The irony of the hyperobject schematic is that
it suggests a further definition of the idea of landscape. The spatial implications of Morton’s
hyperobject lead him to the conclusion that space is not a container but rather
a space-time manifold. This definition
is drawn directly from Graham Harman’s definition of space in Guerrilla Metaphysics and is based on a
topological understanding of space.
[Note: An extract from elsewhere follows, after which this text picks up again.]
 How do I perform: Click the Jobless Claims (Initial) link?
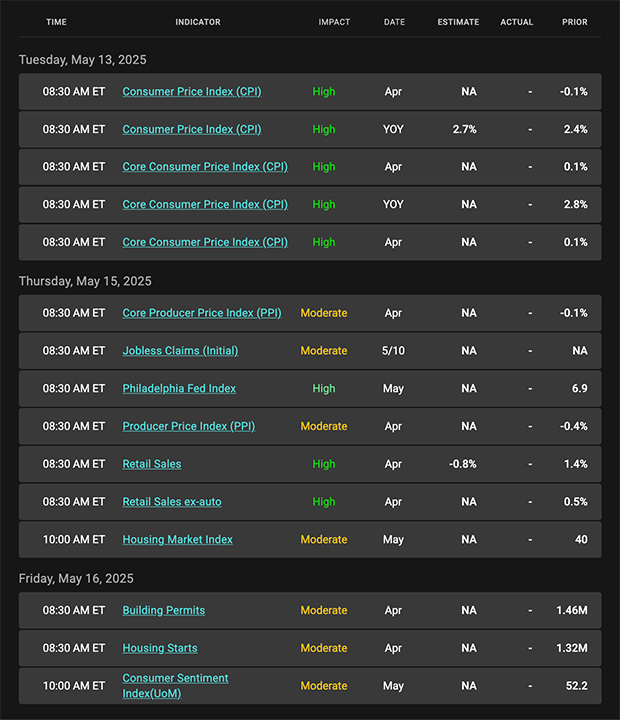[180, 351]

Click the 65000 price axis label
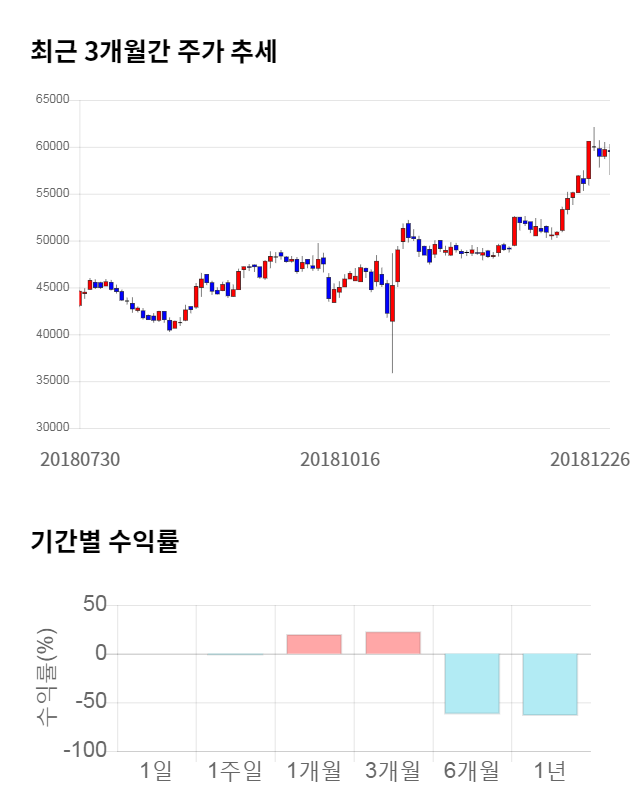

This
area of study has not been explicitly explored by landscape theorists, but it
is fundamental to any real definition of landscape as a practice that is
concerned with the properties of an object that remain or persist under
continuous deformation, be it the erosion of slopes, the growth of plants, or
the contingent choreography of people tailgating before a football game.
We have proposed before that a topological
study of landscapes might offer a way in to better understand the differences
in fixity and contingency in the landscapes we inhabit. For all its flaws, Morton’s essay ultimately
establishes a different imperative:
“Once we become aware of long-term effects of hyperobjects, we cannot
abolish this awareness, and so they corrde our ability to make firm decisions
in the present. Hyperobjects force us to
live this paradox, and design with it.”
It’s all very Genesis 3:6. Nonetheless, it does point to a real
difference between intentionality and agency in the landscape, and compellingly
suggests future landscape designs will have to grapple with this minute chasm. More hopefully, it offers the rudiments of
some of the conceptual tools that will be needed in this task, specifically his
defining and characterizing of the hyperobject and challenging the historical
biases and weaknesses of the landscape approach. These should be further prototyped and tested
and added to the good work already underway.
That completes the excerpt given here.